> **Activity**: Copy each line of the material beneath that holds the word "Uncheck".

> **Material to process**:

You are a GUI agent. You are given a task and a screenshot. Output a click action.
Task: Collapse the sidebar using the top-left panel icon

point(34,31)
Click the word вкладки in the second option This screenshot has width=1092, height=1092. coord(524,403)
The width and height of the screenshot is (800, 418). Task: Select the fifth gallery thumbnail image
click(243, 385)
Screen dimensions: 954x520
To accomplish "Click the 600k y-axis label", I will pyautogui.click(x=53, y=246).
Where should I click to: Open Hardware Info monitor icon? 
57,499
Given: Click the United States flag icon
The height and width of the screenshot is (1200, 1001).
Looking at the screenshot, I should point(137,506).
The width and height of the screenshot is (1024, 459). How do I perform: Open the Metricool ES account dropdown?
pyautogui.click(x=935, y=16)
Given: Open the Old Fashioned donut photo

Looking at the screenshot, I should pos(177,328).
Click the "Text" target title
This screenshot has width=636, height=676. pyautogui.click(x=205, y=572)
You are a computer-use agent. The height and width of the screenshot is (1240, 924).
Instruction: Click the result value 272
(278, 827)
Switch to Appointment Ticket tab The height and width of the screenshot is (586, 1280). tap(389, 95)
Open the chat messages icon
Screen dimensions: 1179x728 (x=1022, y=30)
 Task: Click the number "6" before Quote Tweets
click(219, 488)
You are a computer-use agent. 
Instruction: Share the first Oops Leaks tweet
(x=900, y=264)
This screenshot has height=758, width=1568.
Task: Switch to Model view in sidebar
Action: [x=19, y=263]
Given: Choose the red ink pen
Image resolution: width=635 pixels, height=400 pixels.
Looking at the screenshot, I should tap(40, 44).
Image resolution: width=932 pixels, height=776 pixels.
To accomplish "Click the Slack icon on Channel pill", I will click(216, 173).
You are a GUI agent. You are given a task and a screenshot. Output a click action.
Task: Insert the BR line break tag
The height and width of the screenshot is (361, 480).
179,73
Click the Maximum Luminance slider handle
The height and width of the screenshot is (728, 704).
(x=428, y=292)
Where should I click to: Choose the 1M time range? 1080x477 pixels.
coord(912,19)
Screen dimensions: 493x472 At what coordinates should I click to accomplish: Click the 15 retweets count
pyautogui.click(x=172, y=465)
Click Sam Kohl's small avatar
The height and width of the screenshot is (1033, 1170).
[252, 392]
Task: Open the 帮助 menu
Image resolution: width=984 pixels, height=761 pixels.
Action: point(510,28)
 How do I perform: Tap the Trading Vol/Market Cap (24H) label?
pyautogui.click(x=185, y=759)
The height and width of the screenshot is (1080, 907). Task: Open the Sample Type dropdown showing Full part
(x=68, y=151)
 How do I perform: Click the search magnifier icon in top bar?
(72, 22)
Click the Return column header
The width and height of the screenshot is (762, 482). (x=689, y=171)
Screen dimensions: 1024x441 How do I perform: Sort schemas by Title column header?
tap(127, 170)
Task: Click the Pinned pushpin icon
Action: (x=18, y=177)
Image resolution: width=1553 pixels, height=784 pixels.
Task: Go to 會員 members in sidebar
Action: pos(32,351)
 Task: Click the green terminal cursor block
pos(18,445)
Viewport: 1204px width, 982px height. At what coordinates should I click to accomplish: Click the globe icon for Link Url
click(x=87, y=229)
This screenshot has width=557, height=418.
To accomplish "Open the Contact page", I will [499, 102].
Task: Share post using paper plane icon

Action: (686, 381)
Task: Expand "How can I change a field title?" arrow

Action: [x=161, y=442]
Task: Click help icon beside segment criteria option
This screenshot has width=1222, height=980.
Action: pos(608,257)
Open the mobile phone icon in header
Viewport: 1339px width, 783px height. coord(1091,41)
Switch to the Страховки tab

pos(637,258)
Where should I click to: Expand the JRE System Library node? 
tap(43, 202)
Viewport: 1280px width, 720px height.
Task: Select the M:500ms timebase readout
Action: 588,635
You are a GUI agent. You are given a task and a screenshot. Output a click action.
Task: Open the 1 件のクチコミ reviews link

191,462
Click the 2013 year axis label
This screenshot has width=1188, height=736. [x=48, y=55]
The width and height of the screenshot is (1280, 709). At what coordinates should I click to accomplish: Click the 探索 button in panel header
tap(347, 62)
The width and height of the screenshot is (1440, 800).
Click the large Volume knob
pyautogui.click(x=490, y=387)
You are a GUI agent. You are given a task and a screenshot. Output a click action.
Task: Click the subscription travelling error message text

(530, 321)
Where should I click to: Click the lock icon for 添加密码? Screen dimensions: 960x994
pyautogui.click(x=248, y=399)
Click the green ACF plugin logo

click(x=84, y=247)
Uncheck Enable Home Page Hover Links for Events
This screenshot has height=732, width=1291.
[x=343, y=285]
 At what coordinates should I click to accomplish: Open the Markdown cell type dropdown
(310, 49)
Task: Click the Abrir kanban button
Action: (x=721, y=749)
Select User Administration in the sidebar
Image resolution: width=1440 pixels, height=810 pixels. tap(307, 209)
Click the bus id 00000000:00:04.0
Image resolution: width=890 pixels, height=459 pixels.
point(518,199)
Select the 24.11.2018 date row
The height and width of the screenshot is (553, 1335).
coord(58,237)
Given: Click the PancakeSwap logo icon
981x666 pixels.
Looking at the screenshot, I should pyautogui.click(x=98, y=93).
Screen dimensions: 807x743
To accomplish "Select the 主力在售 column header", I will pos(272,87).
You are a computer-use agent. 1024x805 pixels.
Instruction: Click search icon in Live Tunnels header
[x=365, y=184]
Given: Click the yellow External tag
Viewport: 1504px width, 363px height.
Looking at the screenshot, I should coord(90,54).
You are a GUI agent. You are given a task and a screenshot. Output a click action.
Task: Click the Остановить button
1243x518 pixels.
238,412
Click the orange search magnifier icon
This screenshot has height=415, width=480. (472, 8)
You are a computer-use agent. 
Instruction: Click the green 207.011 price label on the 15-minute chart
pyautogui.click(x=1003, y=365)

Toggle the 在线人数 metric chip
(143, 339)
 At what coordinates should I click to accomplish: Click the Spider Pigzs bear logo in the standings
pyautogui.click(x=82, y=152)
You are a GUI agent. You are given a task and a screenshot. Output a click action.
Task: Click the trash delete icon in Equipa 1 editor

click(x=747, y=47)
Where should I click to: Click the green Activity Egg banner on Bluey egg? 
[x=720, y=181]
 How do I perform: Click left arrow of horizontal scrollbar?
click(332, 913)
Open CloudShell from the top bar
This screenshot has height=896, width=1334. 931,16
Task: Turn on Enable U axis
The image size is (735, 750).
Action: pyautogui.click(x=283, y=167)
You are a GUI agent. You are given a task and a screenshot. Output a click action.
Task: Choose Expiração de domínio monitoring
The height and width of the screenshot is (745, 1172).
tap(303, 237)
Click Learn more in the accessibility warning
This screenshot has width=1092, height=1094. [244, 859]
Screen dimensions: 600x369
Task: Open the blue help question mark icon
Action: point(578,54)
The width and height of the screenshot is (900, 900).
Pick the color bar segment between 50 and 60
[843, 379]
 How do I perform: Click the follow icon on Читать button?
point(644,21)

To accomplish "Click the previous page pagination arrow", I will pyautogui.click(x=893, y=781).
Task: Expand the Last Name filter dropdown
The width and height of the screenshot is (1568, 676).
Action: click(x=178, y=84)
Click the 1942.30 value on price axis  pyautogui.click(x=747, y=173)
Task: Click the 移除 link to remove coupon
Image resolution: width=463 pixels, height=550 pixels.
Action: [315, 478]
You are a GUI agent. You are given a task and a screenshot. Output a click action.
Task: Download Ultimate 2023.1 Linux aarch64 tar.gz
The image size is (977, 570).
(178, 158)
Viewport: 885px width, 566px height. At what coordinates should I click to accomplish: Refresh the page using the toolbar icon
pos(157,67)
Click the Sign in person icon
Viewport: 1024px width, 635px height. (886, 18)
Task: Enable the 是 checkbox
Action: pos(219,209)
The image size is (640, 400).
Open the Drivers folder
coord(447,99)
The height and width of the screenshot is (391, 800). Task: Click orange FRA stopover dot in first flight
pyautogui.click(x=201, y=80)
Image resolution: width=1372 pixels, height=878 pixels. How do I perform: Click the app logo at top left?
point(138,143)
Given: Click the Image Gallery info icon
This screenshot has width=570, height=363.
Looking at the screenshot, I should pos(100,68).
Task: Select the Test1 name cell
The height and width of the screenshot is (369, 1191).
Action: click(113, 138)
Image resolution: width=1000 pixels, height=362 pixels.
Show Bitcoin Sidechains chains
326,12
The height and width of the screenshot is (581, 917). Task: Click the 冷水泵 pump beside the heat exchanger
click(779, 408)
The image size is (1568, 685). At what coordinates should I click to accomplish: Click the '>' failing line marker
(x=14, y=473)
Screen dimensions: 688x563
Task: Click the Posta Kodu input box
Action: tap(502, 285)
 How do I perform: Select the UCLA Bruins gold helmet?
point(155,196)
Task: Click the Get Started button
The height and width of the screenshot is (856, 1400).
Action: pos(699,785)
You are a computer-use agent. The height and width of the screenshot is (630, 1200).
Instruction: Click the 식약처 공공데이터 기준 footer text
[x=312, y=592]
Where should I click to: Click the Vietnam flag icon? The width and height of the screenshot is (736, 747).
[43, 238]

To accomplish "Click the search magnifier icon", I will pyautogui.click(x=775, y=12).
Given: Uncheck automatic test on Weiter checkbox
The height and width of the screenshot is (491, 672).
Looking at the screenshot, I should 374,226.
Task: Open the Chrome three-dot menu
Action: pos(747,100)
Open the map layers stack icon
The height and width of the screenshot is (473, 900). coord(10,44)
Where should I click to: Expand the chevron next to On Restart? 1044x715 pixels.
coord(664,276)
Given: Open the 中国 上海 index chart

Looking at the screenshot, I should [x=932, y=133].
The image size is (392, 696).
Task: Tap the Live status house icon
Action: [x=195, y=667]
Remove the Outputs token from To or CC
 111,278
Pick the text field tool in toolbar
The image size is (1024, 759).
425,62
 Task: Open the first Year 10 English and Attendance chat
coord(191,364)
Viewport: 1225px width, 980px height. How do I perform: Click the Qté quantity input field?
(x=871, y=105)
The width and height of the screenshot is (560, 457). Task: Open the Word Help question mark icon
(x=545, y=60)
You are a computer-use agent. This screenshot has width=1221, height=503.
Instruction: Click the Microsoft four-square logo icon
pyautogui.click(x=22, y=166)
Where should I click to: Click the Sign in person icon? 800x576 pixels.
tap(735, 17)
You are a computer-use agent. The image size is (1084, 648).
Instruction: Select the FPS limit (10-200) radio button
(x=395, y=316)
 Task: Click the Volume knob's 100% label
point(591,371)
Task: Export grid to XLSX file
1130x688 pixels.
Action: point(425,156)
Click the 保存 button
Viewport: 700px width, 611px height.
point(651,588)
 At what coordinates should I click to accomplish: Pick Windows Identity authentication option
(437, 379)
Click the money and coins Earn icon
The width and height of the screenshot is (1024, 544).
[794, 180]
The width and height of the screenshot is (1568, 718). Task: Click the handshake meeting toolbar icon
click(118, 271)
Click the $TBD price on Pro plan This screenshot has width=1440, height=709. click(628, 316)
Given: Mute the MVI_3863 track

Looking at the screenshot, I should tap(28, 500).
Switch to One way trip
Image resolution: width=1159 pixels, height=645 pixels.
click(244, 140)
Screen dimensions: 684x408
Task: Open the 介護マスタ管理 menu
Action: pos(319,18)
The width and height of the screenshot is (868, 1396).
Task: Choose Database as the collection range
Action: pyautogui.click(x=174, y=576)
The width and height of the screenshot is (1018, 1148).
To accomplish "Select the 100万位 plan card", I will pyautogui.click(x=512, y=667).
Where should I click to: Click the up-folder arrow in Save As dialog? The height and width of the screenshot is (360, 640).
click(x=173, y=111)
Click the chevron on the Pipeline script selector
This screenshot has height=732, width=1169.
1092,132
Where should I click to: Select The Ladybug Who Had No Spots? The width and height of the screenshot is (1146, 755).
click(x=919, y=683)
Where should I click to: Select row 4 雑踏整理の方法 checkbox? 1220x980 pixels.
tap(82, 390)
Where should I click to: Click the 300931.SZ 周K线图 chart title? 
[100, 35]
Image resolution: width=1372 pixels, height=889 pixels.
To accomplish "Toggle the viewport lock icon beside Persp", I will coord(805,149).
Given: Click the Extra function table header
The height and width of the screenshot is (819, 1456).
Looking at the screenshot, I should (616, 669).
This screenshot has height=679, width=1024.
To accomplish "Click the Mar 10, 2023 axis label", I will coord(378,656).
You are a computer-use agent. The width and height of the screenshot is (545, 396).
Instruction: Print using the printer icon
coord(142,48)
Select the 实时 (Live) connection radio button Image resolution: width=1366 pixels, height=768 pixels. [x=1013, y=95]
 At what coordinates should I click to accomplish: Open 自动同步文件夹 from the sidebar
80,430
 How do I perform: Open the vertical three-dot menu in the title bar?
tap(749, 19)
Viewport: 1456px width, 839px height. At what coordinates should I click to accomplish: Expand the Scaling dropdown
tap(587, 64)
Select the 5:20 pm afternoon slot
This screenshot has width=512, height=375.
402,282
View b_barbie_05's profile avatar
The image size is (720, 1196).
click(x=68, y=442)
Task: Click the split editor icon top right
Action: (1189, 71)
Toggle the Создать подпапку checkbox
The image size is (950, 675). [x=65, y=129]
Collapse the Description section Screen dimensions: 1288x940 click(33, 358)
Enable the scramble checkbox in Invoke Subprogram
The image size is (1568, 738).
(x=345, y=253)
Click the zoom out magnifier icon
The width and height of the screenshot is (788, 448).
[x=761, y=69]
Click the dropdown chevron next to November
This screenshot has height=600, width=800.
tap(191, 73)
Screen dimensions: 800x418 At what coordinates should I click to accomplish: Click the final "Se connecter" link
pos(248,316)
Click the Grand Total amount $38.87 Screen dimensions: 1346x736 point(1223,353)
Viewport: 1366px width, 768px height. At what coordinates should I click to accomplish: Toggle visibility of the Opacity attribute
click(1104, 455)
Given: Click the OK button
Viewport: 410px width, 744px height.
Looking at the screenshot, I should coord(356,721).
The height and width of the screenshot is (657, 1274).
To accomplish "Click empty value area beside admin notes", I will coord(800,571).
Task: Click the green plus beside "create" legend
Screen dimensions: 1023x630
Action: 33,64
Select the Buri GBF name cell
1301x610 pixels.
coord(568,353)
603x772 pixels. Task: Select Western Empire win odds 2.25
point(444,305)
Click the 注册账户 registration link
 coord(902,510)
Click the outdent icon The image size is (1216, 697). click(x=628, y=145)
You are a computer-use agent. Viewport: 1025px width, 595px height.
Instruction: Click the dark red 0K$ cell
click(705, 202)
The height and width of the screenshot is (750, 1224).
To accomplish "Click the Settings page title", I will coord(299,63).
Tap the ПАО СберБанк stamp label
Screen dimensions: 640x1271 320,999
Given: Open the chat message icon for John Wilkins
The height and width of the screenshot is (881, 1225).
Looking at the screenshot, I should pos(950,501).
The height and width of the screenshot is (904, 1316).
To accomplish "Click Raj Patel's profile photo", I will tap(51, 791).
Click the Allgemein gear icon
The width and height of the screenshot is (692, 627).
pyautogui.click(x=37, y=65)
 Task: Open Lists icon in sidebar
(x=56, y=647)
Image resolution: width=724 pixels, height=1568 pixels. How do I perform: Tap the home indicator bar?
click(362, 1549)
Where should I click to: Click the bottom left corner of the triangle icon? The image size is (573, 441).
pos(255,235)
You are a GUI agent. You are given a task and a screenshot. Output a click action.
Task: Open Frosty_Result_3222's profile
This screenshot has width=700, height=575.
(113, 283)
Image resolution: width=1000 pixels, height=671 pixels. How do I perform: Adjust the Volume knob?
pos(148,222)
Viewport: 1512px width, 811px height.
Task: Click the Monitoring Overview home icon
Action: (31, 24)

> **Reply**:
Uncheck Enable Home Page Hover Links for Events
Given: Uncheck automatic test on Weiter checkbox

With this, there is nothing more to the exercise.